第8話 買い物2

 他店より安いが品質は優良と言われている家具屋。

 そこでゼノは、ある重大な見落としがある事に気付いた。


(三十路のお兄さんと二十歳前っぽい少女が。別々とはいえ、一緒に選んでベッドを買うって。傍から見たらアウトじゃない?法律的には15で成人って言ってもさ。外聞的にダメじゃね?再び人生オワタ?)


 ミラが店員と何やら話しをするなか、ゼノは警備員や警察官が姿を表さないか。ずっと戦々恐々としていて、ベッド選びには全く役に立たなかった。

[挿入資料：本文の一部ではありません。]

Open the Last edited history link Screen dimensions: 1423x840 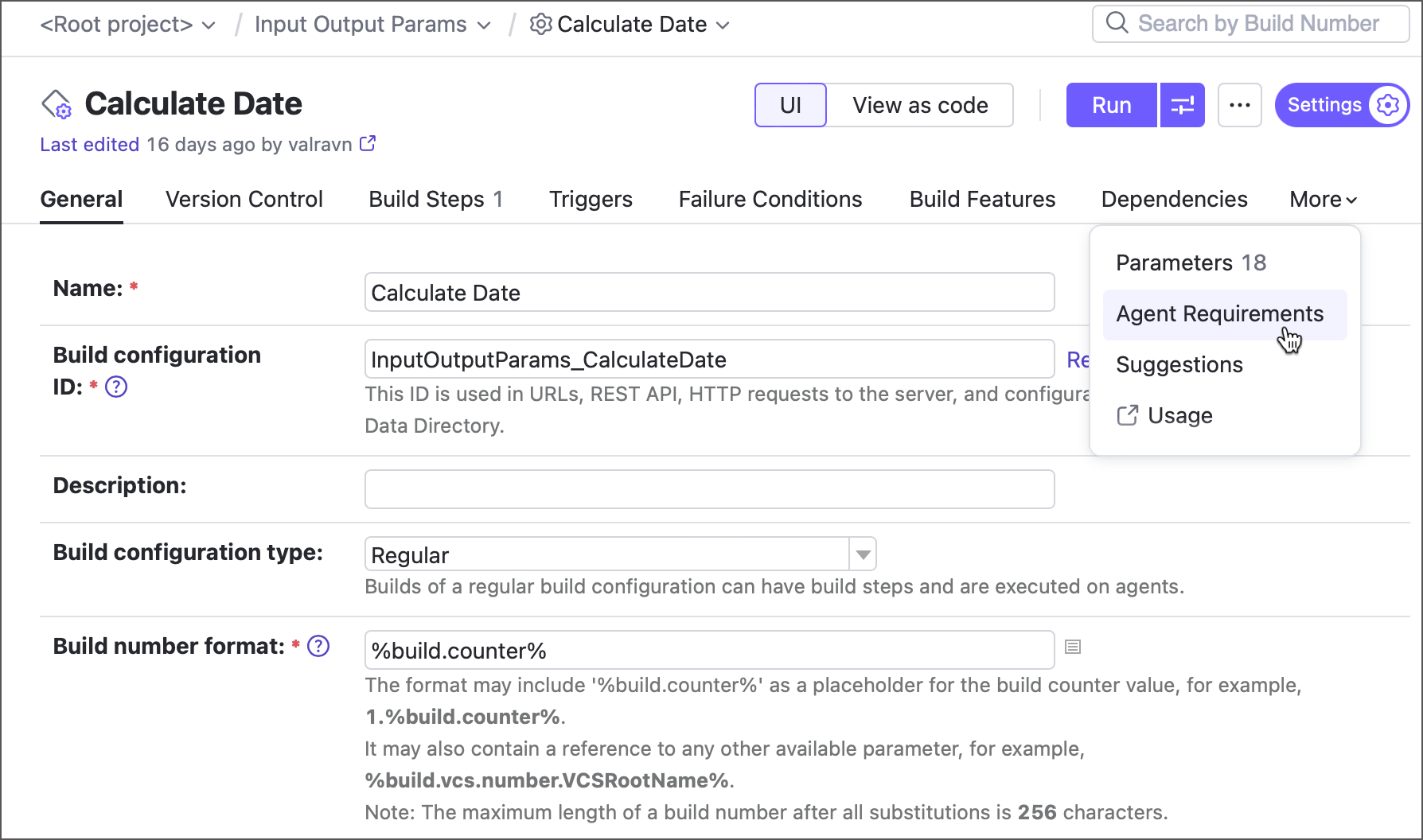click(x=89, y=144)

「ゼノさん、値段交渉が終わりました。1人10万イエンです」

「えっ?あっ、ああ。はい」


 ゼノがあるかも知れない恐怖にビビっている間に、ミラが何を買うか決め値段交渉まで済ませていた。

 亜空間から自分の金とミラから預かっている金。それぞれから10万ずつ抜き取って、ミラに渡す。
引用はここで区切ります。